(Entries for locating text and elements)
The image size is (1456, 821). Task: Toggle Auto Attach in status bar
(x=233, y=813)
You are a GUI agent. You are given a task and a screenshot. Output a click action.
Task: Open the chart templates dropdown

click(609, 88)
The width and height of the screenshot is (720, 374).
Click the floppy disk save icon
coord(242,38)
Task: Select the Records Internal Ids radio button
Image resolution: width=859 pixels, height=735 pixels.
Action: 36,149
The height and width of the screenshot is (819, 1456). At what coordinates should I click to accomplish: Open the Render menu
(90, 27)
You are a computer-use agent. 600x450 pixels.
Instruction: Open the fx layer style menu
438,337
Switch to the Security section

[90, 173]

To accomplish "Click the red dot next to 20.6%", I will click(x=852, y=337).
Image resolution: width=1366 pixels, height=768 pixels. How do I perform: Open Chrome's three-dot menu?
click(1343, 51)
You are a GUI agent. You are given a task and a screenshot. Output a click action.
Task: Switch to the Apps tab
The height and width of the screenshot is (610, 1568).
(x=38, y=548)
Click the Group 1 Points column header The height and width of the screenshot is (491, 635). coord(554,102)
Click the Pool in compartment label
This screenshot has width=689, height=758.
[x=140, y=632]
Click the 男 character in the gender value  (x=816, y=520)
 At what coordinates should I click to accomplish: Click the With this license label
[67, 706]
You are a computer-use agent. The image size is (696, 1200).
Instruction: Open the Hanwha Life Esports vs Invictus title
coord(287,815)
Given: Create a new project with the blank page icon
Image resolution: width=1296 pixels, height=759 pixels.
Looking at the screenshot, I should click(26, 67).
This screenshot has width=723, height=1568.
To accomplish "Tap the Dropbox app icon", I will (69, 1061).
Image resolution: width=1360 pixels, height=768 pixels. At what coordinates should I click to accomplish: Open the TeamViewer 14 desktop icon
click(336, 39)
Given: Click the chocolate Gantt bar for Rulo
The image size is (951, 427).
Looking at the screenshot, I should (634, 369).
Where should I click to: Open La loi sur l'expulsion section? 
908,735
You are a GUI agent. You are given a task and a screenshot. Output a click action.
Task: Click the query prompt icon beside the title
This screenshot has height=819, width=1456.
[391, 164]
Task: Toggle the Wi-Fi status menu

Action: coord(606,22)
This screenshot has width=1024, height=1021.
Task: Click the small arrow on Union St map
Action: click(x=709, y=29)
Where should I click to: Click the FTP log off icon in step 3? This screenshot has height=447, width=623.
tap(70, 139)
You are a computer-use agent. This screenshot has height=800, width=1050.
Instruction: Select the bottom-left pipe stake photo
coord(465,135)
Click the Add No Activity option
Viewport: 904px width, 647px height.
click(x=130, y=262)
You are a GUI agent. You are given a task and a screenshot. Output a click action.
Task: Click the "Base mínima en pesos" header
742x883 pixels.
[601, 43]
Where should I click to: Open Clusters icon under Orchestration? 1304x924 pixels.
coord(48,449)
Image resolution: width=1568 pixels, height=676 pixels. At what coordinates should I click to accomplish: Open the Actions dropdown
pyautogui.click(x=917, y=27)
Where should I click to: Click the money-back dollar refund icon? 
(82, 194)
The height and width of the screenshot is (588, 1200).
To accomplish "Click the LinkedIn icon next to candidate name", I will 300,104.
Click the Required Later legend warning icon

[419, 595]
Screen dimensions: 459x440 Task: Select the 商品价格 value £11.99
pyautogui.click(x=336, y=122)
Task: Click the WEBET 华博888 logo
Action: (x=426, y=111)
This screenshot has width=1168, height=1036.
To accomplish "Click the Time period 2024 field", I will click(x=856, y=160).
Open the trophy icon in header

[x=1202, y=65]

DIRECTION: Count the lines above that contain the string "Open", treating uppercase and lowercase as different, and reply with the number only.

REPLY: 10